● **Aim of the exercise**: Give back all the data below exactly as it is shown.
START Source records
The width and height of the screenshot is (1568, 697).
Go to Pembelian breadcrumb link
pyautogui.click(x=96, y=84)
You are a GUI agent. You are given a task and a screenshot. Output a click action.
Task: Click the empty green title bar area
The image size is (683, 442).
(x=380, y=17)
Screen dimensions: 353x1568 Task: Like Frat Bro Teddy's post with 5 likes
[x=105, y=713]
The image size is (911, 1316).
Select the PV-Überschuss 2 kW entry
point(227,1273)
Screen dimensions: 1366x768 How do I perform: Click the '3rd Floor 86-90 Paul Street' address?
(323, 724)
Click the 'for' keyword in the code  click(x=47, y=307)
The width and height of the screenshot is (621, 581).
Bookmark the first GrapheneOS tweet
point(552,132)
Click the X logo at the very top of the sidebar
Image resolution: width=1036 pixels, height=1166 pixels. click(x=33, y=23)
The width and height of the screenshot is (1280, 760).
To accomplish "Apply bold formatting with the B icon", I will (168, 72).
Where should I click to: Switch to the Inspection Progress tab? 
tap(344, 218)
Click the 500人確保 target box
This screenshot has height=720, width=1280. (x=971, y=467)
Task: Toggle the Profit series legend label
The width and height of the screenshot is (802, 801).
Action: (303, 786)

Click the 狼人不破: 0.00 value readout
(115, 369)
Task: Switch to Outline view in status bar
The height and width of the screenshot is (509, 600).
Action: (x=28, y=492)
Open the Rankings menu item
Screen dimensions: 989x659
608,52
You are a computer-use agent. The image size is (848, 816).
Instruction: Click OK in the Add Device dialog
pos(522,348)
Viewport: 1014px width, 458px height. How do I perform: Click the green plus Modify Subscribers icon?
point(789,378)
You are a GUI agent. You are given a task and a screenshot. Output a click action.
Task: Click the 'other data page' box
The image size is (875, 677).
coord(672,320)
END Source records
● **Final answer**:
The width and height of the screenshot is (1568, 697).
Go to Pembelian breadcrumb link
pyautogui.click(x=96, y=84)
You are a GUI agent. You are given a task and a screenshot. Output a click action.
Task: Click the empty green title bar area
The image size is (683, 442).
(x=380, y=17)
Screen dimensions: 353x1568 Task: Like Frat Bro Teddy's post with 5 likes
[x=105, y=713]
The image size is (911, 1316).
Select the PV-Überschuss 2 kW entry
point(227,1273)
Screen dimensions: 1366x768 How do I perform: Click the '3rd Floor 86-90 Paul Street' address?
(323, 724)
Click the 'for' keyword in the code  click(x=47, y=307)
The width and height of the screenshot is (621, 581).
Bookmark the first GrapheneOS tweet
point(552,132)
Click the X logo at the very top of the sidebar
Image resolution: width=1036 pixels, height=1166 pixels. click(x=33, y=23)
The width and height of the screenshot is (1280, 760).
To accomplish "Apply bold formatting with the B icon", I will (168, 72).
Where should I click to: Switch to the Inspection Progress tab? 
tap(344, 218)
Click the 500人確保 target box
This screenshot has height=720, width=1280. (x=971, y=467)
Task: Toggle the Profit series legend label
The width and height of the screenshot is (802, 801).
Action: (303, 786)

Click the 狼人不破: 0.00 value readout
(115, 369)
Task: Switch to Outline view in status bar
The height and width of the screenshot is (509, 600).
Action: (x=28, y=492)
Open the Rankings menu item
Screen dimensions: 989x659
608,52
You are a computer-use agent. The image size is (848, 816).
Instruction: Click OK in the Add Device dialog
pos(522,348)
Viewport: 1014px width, 458px height. How do I perform: Click the green plus Modify Subscribers icon?
point(789,378)
You are a GUI agent. You are given a task and a screenshot. Output a click action.
Task: Click the 'other data page' box
The image size is (875, 677).
coord(672,320)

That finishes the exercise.